Generation of disk-like domains with nanometer scale thickness in merocyanine dye LB film induced by hydrothermal treatment
© Miura et al.; licensee Springer. 2013
Received: 29 July 2013
Accepted: 10 October 2013
Published: 17 October 2013
We have characterized the binary LB films of merocyanine dye (MS) and arachidic acid (C20) before and after hydrothermal treatment (HTT), which is defined as a heat treatment under relative humidity of 100%, focusing on the morphology studied by bright field (BF) microscopy and fluorescence (FL) microscopy. BF microscopy observation has revealed that the as-deposited MS-C20 binary LB film is found to emit intense red fluorescence over the whole film area by 540-nm excitation. Since the surface image is almost featureless, it is considered that the crystallite sizes of J-aggregate are less than 10 μm. Interestingly, after HTT, round-shaped domains are observed in the LB systems, and the sizes are reaching 100 μm in diameter. Crystallites of J-aggregate, which are bluish in color and emit intense red fluorescence, tend to be in the round domains. We have observed two different types of domains, i.e., blue-rimmed domains and white-rimmed domains, which are postulated to be confined in the inner layers and located at the outermost layer, respectively. The thickness of the domains is equal to or less than that of the double layer of the MS-C20 mixed LB film, which is ca. 5.52 nm. The molecular order of MS in the J-aggregate is improved by the HTT process leading to the significant sharpening of the band shape together with the further red shift of the band (from 590 to 594 nm up to 597 to 599 nm). The reorganized J-band is considered to be ‘apparently’ isotropic owing to the random growth of the J-aggregate in the film plane. We consider that the lubrication effect by the presence of water molecules predominates in the HTT process.

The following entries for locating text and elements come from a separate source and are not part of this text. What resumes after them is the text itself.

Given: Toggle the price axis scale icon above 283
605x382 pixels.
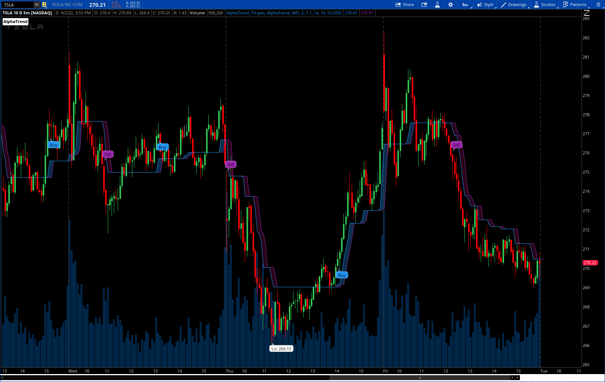Looking at the screenshot, I should [x=587, y=13].
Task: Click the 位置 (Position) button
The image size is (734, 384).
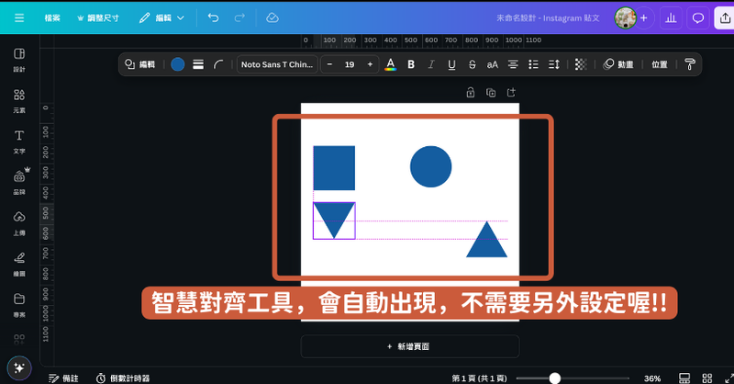Action: click(x=659, y=64)
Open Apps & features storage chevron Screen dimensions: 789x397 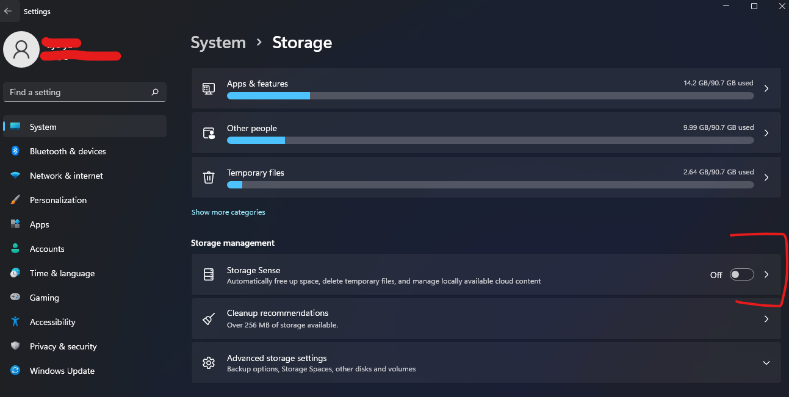point(766,88)
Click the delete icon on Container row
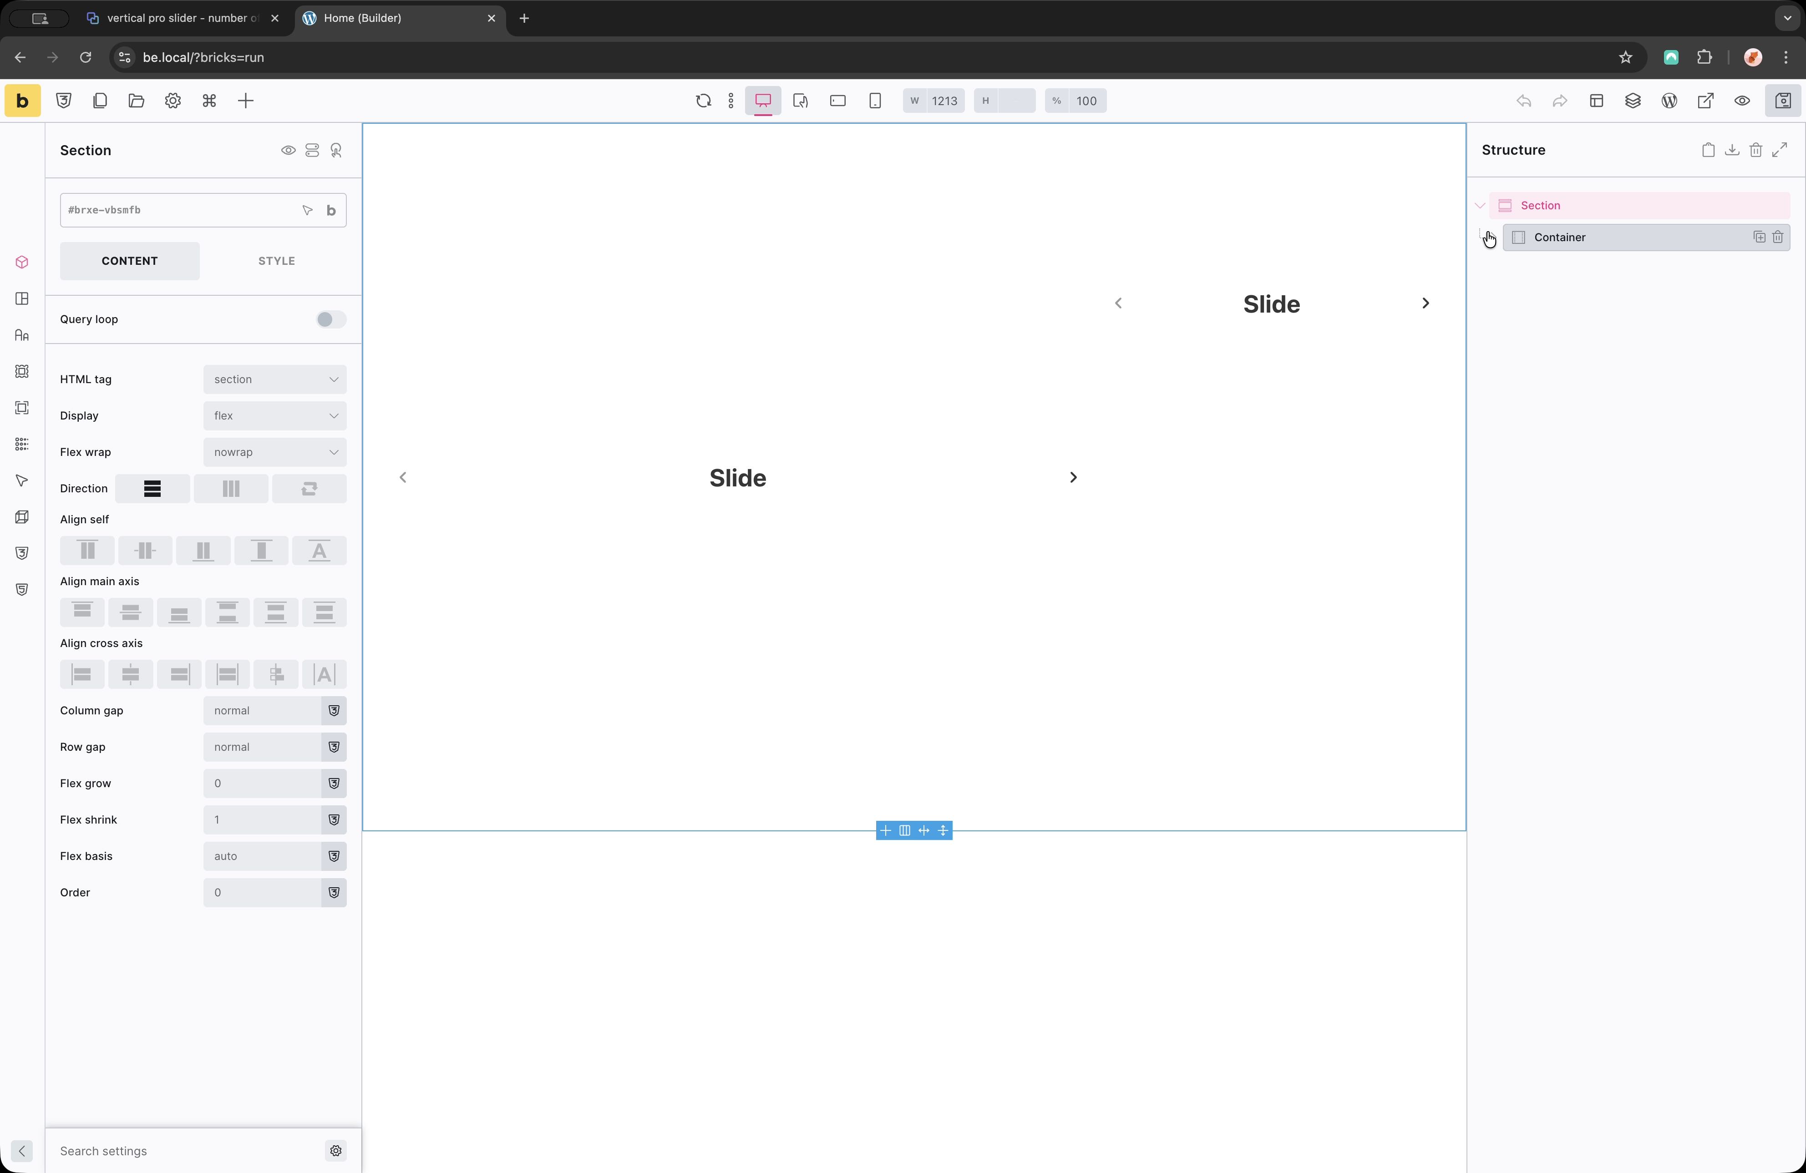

Recently, J-aggregates formed by organic dyes have been attracting much attention because of their potential application to information storage, energy transfer, and non-linear optical devices. The J-aggregate is characterized by a sharp excitonic band, called J-band, which is remarkably red-shifted from its dye monomer band and an intense fluorescence with zero or small Stokes shift as a consequence of a specific low-dimensional dipole-coupled chromophore array of dye molecules. So far, however, the mechanism of the J-aggregate formation has not been fully elucidated .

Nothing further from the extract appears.